### Extracted data
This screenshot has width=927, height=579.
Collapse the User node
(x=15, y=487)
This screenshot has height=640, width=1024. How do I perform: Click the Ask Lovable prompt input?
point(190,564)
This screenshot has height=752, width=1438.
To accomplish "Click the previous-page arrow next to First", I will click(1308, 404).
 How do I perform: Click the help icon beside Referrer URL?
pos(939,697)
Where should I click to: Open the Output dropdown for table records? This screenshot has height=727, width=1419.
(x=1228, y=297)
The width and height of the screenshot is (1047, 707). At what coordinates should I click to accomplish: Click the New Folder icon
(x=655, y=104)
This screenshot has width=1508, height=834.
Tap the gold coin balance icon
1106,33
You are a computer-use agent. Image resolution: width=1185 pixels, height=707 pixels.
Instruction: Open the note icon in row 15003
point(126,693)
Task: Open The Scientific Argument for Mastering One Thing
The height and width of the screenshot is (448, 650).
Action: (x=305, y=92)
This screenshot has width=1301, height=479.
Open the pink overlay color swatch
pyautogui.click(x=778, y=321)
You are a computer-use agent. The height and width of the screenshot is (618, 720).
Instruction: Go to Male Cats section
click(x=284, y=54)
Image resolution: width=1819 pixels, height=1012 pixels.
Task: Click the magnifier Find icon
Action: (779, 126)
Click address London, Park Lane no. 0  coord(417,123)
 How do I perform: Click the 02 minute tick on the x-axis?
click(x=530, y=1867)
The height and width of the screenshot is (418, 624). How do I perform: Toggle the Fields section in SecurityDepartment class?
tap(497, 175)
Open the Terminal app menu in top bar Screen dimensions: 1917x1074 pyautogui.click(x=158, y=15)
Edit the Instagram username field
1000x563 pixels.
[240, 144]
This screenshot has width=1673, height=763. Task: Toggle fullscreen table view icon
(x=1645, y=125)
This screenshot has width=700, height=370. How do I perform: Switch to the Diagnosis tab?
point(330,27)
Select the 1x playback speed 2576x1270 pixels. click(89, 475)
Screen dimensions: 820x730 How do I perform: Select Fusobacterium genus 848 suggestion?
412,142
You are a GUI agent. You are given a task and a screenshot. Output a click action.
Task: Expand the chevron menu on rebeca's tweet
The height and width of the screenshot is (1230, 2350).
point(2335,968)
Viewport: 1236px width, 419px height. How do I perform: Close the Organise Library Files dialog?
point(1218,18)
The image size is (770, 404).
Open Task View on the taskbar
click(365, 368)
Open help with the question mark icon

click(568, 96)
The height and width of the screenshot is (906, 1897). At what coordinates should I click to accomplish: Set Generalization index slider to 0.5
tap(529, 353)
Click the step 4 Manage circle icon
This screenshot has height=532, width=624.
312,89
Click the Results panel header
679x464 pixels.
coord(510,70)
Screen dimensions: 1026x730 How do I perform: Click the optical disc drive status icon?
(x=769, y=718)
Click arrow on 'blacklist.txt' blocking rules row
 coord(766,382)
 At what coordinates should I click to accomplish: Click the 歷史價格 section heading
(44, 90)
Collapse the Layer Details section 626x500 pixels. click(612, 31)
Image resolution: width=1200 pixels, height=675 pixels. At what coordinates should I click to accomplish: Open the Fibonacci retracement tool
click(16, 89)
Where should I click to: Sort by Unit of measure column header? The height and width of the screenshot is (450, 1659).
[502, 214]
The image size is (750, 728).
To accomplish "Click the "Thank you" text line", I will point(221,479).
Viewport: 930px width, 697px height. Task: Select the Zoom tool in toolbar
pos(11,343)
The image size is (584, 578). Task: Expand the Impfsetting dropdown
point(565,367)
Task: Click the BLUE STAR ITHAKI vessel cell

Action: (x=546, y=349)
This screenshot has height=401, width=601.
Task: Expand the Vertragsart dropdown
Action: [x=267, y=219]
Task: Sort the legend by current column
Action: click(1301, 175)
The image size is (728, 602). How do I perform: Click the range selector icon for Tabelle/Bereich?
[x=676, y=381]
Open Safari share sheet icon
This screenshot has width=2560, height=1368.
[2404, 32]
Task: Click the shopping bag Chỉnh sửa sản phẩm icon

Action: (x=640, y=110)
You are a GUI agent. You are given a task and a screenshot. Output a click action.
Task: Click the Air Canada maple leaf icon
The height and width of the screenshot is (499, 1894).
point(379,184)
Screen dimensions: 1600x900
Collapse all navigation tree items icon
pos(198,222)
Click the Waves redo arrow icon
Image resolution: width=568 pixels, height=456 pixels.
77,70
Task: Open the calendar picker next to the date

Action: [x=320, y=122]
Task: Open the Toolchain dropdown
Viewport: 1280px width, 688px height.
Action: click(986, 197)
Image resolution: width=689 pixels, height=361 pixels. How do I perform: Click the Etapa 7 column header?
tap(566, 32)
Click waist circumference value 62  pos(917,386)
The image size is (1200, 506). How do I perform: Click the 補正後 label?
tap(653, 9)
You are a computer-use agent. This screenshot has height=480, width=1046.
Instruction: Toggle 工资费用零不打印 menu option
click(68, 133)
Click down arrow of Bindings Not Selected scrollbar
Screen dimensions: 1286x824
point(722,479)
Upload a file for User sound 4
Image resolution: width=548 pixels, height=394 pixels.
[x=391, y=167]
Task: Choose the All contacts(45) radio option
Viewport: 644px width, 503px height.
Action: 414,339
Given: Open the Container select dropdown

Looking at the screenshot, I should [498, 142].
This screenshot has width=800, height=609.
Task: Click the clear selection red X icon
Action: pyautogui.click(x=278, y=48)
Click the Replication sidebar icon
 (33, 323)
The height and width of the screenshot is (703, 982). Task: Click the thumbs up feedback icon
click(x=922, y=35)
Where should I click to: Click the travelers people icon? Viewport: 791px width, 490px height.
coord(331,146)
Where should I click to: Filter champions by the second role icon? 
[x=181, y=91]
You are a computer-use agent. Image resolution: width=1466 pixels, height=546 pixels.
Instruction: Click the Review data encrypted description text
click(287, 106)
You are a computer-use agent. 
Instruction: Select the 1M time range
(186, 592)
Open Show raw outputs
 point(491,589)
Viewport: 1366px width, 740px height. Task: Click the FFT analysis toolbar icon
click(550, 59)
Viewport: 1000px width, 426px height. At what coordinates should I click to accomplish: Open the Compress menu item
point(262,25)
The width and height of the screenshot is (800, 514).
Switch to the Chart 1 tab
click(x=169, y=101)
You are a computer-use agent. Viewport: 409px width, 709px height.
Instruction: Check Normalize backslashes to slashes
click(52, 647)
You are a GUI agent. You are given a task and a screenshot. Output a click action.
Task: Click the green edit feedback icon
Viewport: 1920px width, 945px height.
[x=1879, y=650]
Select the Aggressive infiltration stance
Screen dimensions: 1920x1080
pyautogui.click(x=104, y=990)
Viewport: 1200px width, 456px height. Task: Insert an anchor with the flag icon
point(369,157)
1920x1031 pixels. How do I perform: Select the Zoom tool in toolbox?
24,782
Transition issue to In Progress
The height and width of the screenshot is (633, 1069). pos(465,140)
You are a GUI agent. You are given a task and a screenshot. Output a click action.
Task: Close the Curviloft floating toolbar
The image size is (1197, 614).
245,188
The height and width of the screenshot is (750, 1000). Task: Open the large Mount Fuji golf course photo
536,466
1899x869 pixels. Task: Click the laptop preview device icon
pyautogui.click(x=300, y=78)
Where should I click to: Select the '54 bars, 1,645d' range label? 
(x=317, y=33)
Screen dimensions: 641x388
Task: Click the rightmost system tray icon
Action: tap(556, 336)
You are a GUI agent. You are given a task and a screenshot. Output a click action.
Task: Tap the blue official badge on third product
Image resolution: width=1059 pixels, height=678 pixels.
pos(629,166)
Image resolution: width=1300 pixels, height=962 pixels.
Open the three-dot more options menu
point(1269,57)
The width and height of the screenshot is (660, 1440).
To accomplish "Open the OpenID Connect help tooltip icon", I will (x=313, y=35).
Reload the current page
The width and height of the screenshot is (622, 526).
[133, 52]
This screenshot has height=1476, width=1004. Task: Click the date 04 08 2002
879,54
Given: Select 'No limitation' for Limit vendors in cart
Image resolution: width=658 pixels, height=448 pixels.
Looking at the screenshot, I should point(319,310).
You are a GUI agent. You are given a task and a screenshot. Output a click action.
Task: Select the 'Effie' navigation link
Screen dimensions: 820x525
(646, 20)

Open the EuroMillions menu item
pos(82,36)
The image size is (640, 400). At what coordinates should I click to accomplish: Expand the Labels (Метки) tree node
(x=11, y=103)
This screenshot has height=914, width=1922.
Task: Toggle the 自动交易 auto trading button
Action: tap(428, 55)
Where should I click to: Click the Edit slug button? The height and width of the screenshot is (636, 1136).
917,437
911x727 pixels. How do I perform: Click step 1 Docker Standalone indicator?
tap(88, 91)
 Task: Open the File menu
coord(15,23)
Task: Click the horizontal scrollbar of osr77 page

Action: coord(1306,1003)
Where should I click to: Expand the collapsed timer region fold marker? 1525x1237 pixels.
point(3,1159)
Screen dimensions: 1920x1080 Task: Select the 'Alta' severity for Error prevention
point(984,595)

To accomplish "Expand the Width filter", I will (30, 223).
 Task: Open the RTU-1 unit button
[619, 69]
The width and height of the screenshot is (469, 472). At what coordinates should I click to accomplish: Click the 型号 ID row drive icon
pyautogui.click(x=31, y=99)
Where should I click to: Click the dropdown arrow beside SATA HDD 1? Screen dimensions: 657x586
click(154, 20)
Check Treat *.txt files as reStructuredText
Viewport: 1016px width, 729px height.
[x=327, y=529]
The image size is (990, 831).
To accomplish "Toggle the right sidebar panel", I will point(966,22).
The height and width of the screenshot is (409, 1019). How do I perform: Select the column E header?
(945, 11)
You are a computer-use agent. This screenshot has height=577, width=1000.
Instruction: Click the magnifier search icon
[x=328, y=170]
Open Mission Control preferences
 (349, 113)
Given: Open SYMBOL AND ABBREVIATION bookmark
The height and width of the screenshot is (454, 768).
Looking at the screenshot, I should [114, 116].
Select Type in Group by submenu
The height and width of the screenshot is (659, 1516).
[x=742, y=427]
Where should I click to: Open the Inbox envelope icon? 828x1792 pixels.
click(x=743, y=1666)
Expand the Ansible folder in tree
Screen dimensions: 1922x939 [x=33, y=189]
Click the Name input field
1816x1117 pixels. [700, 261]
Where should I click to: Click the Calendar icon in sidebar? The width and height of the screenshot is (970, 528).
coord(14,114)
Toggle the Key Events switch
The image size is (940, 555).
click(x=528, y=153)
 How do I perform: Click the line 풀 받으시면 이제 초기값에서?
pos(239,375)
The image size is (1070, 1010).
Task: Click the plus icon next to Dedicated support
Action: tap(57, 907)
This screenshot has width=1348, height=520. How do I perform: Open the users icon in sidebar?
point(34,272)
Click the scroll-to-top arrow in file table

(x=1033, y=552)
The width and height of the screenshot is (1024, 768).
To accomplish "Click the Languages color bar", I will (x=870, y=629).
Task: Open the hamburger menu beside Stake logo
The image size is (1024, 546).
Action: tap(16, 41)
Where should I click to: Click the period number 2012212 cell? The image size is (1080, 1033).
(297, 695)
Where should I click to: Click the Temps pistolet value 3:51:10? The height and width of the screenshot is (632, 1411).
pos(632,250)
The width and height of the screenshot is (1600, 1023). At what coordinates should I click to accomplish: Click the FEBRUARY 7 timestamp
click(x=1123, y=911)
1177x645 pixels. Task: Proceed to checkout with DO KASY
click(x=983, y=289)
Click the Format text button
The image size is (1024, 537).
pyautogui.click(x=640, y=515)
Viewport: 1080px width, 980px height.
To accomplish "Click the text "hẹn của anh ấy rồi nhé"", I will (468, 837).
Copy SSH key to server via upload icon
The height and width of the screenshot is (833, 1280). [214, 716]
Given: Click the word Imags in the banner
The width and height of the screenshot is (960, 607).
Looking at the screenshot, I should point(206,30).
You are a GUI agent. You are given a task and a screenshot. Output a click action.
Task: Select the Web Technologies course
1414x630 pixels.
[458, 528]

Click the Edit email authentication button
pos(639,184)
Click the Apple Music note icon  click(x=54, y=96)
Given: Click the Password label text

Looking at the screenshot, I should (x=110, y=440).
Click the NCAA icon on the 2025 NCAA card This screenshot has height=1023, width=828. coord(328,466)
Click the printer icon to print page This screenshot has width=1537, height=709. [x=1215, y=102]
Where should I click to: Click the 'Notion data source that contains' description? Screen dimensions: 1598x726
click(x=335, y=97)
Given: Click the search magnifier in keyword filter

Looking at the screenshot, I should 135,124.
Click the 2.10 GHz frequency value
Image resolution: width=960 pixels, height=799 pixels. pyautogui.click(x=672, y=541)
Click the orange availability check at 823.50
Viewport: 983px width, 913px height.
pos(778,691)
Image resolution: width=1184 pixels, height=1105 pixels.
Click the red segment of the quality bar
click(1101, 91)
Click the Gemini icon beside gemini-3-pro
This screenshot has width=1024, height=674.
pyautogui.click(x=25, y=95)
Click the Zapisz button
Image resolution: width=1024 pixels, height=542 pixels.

### Requirement
Only the number is wanted: how many lines in the preceding entries hold the string "panel"?

### Finished exercise
2